Me, I took out my iPad and was on the store’s open WiFi in an instant.

Five minutes before my scheduled time, a Genius walked up to where I was sitting. It was a simple problem and he explained that they could fix it up in just ten or fifteen minutes. He tapped away at an iPhone that had been equipped as a logging system for work orders and then walked away with my phone.

I looked around. I saw a man carrying in an iMac wrapped in a towel, the way you’d carry a sick and beloved dog into the vet.

I saw a child who couldn’t have been more than four years old playing with an iMac that had been set up at a table low enough for four-year-old children to set at. She was playing a word game of some sort. Presently, a parent came by and handed the girl what I presumed to be the child’s own white iPad 2. I sure didn’t think that this 30-ish woman had put Dora stickers on her own iPad.

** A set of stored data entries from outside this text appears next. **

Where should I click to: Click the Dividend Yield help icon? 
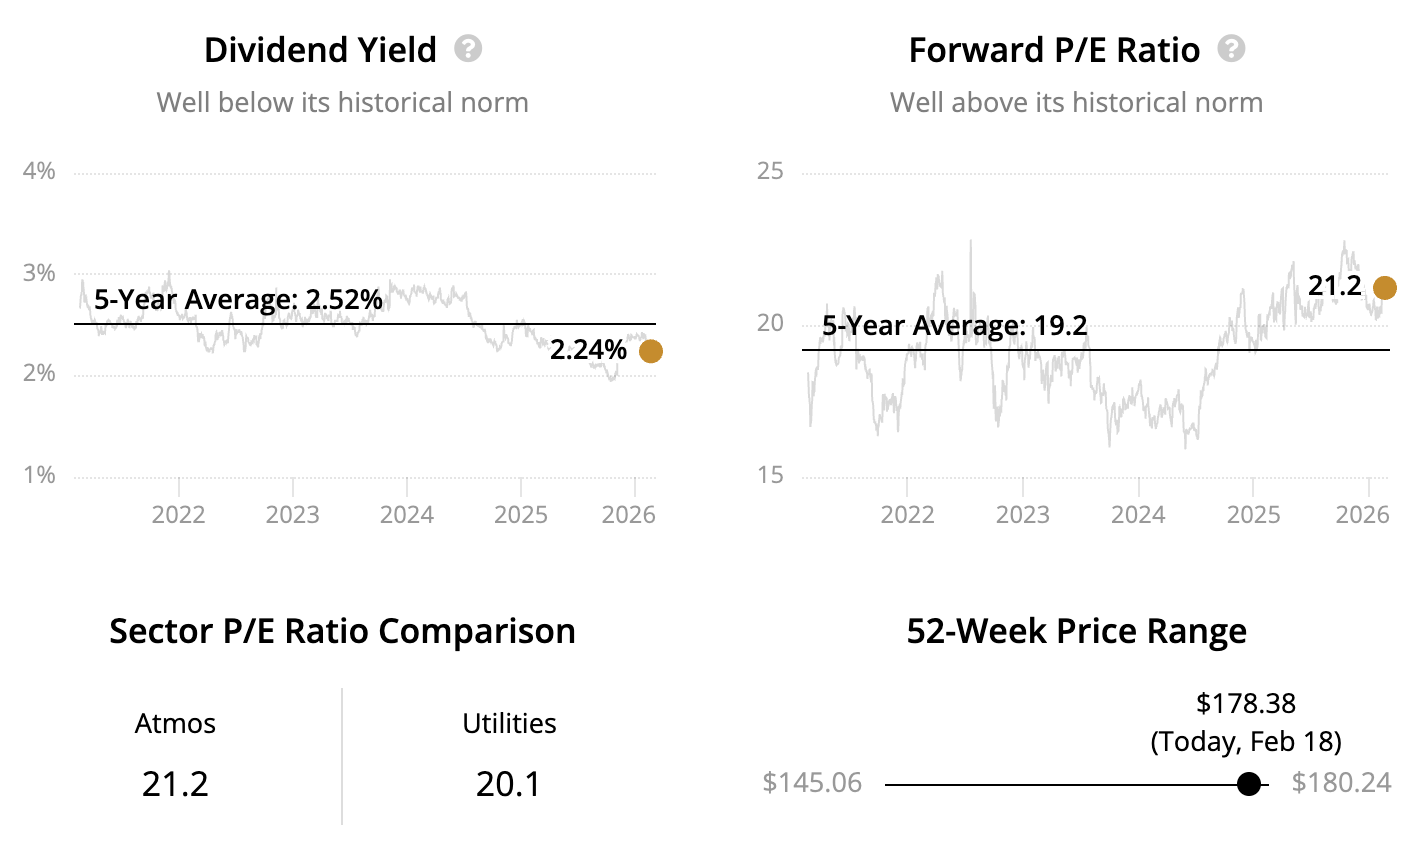pyautogui.click(x=468, y=48)
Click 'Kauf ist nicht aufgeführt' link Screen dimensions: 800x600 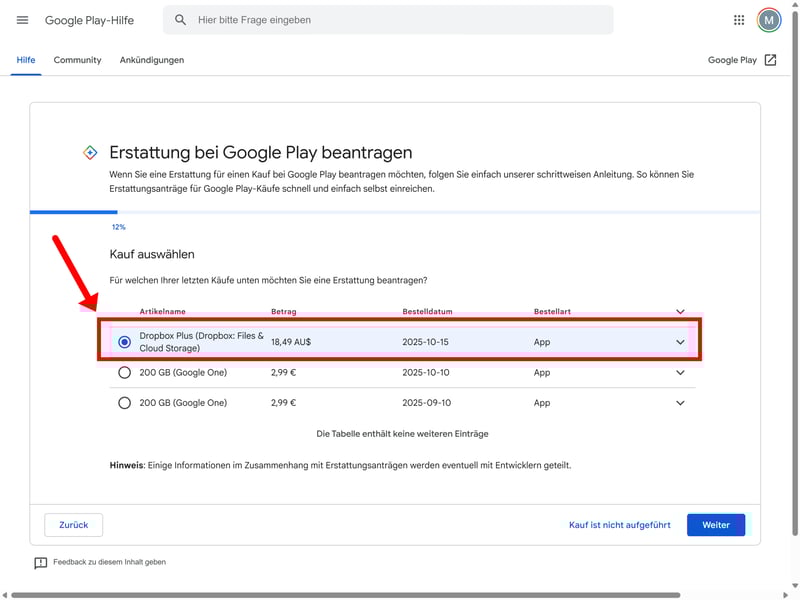(x=619, y=525)
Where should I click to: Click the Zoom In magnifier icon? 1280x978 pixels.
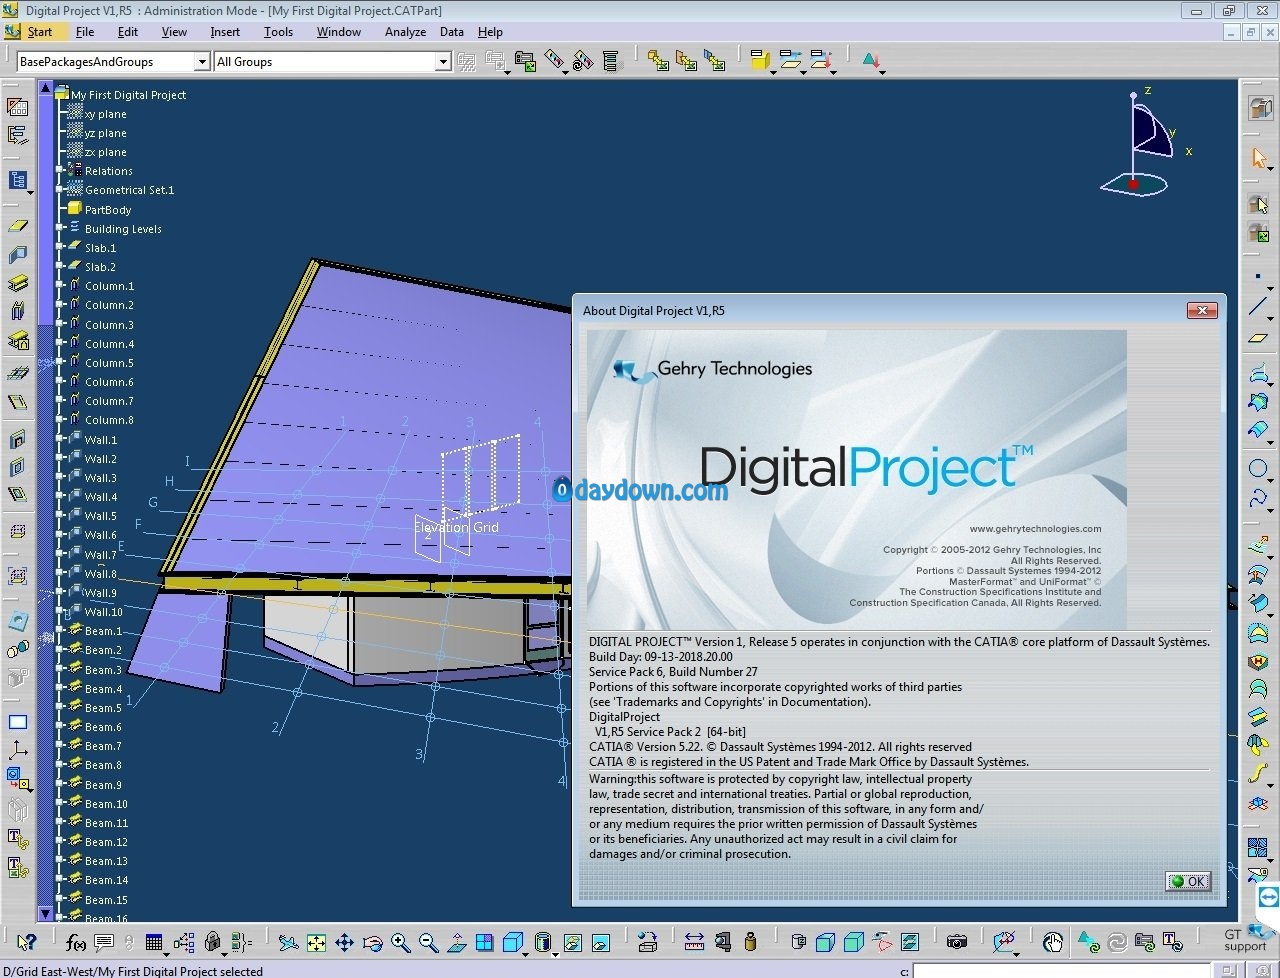pyautogui.click(x=400, y=942)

The child stopped just short of hugging the iPad like a beloved doll, but she was clearly very pleased to have it back again. She held it and woke it up and tapped through to her favorite apps. Satisfied — and at the urging of her mother — she then tucked it under her arm in a maternal way and held her mother’s hand as they walked out.

I spied another store employee with a full-sleeve tattoo in progress. Her forearm was complete but a koi that splashed down from her elbow had only been outlined. The traditional staff uniform is a tee shirt (in the color du jour). Staffers are welcome to throw something on underneath it. She obviously felt comfortable enough in this environment to show off her tattoos.

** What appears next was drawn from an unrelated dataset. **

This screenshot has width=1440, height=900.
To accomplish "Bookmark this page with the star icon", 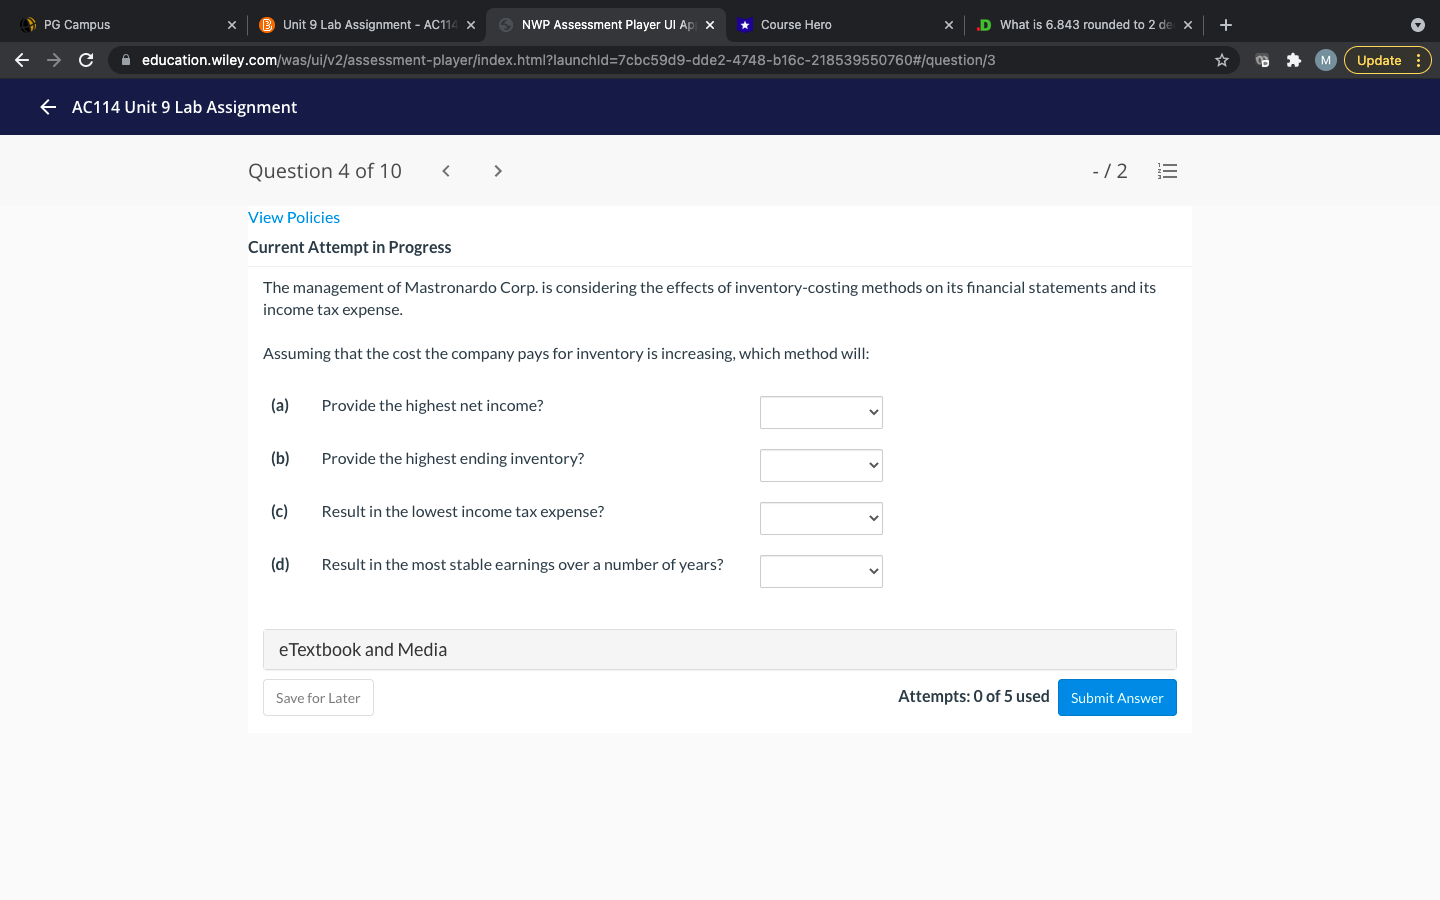I will point(1221,60).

Another Apple employee approached me, with my repaired phone. I hadn’t budged from that table since I walked in and sat down. $29 plus tax for the repair. His iPhone card scanner didn’t work for some reason but he didn’t let his annoyance show. After two swipes, he apologized sheepishly and led me to the store’s POS terminal. Zip, tap, a few pleasantries, and it was all taken care of.

Let me extract elements from that story:

1) Staff acknowledging people as human beings, and with courtesy.

2) A pleasant, beautiful space to be in, even if the store wasn’t a “landmark” property.

3) People learning things.

4) People who don’t simply own and tolerate their computers, but who feel a real emotional connection to them.

5) People who live lives that are a bit out of the mainstream, in a space where they feel comfortable being who they are.

6) Kids who see the most advanced technology in the world as just another window through which they perceive the world.

7) The worst thing that can happen in a relationship between a manufacturer and a customer — a broken product — being handled quickly, courteously, efficiently…and affordably.

Steve Jobs was correctly known as the most productively hands-on CEO in technology or maybe even any other industry. The Apple Stores were a particular obsession. If you walked in and discovered that the table of hard drives had become a table of headphones and the hard drives were now on the third shelf of the first bank of product shelves, it was probably because of something Steve decided earlier in the week.

Steve is dead. But you walk into an Apple Store and you see all the reasons why he was such a phenomenal CEO, and why so many people feel the way I do tonight.